The leadership deficit extends well beyond politics. Dynastic politics have deeply politicised the civil service, establishing systems of patronage and sycophancy. Loyalist civil servants are rewarded with lucrative postings, not for public service but for unwavering fidelity to political patrons. The most loyal are inducted into the cabinet after retirement, sending a clear message to the bureaucracy: loyalty pays. The result is a perverse incentive structure. Capable and conscientious officers are sidelined, institutions are hollowed out, and decision-making becomes erratic and performative. Crises like floods and sugar and flour shortages present opportunities for rent-seeking, not public relief. Pakistan does not lack capable people. It lacks a system willing to use them.

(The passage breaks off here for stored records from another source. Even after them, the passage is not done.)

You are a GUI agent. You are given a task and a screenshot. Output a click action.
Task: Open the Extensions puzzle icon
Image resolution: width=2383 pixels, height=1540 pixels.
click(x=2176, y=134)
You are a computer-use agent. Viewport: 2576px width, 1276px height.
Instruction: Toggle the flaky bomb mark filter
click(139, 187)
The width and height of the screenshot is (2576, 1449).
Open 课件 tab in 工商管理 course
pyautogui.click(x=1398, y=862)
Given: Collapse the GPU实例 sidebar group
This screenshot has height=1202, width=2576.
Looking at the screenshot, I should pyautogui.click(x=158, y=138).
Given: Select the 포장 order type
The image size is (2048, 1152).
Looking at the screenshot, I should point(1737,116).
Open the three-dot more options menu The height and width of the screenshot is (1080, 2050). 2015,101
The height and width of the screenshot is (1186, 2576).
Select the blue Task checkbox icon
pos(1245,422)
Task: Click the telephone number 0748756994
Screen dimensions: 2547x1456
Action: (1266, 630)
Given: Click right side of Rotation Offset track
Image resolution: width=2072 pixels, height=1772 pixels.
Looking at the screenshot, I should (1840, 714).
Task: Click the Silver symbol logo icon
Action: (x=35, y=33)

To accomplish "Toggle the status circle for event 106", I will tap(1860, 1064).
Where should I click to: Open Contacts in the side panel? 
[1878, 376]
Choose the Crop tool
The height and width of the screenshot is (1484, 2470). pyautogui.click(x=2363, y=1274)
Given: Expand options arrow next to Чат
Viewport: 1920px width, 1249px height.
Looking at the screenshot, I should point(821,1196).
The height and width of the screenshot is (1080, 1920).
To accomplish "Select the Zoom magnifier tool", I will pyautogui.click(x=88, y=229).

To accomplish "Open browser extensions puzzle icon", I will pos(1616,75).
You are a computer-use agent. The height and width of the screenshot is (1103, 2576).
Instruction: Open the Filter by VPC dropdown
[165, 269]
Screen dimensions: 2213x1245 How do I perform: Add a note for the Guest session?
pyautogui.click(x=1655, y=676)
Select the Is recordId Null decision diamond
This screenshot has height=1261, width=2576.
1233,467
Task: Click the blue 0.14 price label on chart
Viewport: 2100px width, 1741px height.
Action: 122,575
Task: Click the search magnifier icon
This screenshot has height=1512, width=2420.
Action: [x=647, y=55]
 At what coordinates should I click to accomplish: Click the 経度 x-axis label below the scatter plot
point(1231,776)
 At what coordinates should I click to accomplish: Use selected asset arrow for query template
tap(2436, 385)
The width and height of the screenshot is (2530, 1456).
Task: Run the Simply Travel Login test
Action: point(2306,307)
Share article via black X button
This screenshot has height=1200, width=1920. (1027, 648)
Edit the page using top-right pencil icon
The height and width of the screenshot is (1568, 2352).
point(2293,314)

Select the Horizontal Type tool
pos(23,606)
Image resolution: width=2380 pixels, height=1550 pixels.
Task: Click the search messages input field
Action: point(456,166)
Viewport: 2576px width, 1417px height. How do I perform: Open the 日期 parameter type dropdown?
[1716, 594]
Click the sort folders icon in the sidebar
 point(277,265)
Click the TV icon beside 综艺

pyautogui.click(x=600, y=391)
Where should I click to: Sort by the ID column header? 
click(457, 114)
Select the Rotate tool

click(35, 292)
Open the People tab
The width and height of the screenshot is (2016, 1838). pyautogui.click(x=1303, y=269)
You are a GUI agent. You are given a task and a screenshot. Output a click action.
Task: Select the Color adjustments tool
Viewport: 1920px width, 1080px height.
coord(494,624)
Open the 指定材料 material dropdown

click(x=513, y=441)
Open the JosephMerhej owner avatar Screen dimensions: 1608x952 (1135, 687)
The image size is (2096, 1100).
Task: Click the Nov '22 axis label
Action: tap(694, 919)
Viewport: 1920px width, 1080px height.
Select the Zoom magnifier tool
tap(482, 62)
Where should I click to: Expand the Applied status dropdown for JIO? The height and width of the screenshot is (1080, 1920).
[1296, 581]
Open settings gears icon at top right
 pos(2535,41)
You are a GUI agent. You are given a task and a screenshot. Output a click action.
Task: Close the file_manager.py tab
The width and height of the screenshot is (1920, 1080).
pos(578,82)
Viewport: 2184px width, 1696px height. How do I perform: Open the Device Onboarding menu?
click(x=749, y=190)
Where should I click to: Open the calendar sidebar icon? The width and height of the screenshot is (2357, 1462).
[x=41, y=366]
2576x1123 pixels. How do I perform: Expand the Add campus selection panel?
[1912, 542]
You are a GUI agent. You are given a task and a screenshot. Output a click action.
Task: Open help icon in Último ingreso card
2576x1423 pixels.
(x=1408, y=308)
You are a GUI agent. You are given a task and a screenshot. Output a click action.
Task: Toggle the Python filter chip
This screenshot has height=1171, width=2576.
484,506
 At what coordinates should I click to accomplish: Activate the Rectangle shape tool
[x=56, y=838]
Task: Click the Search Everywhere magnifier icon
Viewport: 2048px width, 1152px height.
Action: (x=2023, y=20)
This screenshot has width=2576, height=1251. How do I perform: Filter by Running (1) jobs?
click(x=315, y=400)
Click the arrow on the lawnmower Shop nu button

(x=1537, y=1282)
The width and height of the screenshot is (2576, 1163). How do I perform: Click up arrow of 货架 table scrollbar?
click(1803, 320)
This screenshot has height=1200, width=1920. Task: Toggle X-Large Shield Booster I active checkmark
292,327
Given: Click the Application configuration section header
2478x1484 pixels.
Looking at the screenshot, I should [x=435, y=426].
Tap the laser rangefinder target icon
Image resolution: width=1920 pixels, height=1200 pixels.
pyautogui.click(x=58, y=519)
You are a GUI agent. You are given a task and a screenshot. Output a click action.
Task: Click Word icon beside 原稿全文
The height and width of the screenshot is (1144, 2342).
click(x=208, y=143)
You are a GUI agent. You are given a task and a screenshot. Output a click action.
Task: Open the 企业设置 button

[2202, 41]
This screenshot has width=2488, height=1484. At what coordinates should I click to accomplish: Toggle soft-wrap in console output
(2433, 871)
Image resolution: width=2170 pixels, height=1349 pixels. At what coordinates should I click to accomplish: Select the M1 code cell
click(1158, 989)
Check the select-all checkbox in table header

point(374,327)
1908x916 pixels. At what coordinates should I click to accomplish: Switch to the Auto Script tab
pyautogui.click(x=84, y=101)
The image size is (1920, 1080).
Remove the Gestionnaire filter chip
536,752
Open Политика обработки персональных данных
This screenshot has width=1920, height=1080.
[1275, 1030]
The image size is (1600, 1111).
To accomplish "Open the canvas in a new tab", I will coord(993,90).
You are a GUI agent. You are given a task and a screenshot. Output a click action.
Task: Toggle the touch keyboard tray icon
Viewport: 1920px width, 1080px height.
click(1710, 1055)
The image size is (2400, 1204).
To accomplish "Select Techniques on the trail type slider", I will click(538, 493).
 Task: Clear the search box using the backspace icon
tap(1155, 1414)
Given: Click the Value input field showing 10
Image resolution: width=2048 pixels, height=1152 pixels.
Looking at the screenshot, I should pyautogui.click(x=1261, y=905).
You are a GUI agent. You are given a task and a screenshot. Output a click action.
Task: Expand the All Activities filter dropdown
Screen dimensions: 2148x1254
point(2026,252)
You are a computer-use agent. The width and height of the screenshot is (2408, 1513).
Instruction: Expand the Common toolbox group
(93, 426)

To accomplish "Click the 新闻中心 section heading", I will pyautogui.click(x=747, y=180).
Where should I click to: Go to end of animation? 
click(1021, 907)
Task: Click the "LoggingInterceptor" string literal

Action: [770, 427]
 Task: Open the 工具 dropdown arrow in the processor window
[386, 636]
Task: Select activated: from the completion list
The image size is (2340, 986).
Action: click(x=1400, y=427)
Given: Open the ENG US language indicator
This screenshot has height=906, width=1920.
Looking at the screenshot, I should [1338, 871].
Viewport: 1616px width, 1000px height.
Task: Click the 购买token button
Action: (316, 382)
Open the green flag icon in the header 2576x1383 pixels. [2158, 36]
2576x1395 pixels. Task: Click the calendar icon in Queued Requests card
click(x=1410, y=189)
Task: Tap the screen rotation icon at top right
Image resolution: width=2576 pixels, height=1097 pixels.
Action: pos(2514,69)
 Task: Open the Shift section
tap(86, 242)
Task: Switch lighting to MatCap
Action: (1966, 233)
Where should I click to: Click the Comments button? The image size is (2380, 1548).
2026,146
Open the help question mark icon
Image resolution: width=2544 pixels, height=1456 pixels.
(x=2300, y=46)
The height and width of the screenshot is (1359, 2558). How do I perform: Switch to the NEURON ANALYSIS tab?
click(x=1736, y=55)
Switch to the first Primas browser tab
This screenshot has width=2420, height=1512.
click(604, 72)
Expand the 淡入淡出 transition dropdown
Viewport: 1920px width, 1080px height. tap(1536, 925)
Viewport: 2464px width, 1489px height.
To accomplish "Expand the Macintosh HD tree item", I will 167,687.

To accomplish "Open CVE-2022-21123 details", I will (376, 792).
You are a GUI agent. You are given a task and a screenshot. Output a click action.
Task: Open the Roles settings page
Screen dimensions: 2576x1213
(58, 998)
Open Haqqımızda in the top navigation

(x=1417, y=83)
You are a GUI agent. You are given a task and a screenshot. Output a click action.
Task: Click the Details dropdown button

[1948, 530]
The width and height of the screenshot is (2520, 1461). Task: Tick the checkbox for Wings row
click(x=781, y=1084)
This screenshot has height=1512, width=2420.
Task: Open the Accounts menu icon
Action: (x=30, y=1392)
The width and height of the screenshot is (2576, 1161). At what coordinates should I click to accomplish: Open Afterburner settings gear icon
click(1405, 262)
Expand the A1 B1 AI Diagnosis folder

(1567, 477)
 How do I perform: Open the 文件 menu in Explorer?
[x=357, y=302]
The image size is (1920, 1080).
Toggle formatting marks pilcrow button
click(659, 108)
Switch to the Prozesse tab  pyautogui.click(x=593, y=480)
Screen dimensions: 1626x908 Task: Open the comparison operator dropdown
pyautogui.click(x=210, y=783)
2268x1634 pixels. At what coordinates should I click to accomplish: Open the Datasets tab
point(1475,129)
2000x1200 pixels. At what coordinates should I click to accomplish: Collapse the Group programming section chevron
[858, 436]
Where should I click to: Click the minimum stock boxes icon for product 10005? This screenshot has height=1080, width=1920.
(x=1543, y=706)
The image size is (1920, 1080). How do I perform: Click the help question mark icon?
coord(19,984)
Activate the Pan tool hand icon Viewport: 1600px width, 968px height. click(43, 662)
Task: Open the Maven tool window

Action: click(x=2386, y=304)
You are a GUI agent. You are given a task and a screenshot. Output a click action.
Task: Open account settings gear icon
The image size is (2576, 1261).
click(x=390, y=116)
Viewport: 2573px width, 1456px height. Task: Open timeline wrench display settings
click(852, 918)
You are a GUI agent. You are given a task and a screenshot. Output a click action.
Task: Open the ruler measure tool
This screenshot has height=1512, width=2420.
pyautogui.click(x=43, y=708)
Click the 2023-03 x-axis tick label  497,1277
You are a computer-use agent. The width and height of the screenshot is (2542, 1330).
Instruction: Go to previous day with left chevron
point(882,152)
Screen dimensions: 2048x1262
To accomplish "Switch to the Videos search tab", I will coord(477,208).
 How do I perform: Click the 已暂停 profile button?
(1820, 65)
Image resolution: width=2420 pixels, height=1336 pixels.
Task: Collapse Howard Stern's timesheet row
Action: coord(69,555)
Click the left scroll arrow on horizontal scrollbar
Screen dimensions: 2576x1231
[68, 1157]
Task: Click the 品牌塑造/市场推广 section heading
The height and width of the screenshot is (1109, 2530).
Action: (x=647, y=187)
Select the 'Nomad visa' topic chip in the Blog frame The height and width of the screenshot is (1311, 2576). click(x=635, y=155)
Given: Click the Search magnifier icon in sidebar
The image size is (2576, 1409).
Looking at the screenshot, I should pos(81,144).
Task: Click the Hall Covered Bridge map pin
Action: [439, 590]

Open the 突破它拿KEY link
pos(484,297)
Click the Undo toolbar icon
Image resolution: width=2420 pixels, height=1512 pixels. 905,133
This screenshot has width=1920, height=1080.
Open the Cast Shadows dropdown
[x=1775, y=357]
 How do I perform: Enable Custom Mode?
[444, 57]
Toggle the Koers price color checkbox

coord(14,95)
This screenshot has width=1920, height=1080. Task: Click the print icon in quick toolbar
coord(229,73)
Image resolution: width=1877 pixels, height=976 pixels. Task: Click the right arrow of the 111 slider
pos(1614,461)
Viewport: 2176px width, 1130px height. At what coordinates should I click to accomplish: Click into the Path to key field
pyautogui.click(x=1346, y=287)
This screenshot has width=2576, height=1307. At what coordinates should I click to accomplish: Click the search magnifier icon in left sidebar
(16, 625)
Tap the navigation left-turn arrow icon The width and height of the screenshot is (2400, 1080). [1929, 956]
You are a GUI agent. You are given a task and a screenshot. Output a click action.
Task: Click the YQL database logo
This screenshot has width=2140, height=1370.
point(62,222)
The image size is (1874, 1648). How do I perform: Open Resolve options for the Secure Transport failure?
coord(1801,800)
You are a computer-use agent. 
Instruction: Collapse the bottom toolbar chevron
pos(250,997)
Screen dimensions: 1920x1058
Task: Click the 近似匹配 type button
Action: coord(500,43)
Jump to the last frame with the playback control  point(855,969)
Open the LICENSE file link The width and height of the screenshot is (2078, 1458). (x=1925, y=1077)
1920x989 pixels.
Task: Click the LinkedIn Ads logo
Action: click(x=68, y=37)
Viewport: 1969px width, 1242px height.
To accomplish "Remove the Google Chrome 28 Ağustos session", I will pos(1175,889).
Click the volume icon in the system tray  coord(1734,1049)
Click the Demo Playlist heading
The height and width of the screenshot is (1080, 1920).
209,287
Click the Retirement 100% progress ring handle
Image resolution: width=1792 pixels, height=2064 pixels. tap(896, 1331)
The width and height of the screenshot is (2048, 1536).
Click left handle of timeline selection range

The judicial system has been effectively decimated by the 26th and 27th constitutional amendments, which serves the interests of powerful individuals. High courts have remanded pending cases to district courts that lack the capacity to absorb them. District courts across Pakistan now carry over two million pending cases, with more than 1,100 judicial positions vacant, denying justice to the aggrieved. Without rule of law and contract enforcement, no economy can flourish.

Boards of SOEs, regulatory bodies, banks, and major corporates are populated by serving and retired officials handpicked through personal networks rather than merit, collecting exorbitant fees for attending meetings while contributing little to oversight or strategy. Intellectual honesty has also eroded: senior officials and advisers often tailor their advice to what political leaders wish to hear. Public debate is shaped by partisan narratives rather than evidence.

Real transformation begins with self-reflection and internal reform. IMF programmes and support from international donors may provide temporary financial relief, but they cannot substitute for domestic leadership. China, Singapore, South Korea and Malaysia demonstrate how visionary leadership, investment in education and institutional discipline can transform national trajectories. As Henry Kissinger observed, “Leadership is needed to help people reach from where they are to where they have never been… . Without leadership, institutions drift, and nations court growing irrelevance and ultimately disaster.”

Pakistan’s economic problems are not merely technical or financial; they are reflections of a broader crisis of governance. The country possesses immense potential: an energetic population, entrepreneurial talent and strategic geographic location. But unlocking this potential requires leadership capable of strengthening institutions, promoting merit and fostering long-term national vision. Pakistan is not short of capable individuals. Their exclusion in favour of political mediocrity continues to erode national capacity. The state must belong to the people, not to a club of the self-serving.

The writer is a former senior adviser to the IMF. He is the author of The Shady Economics of International Aid.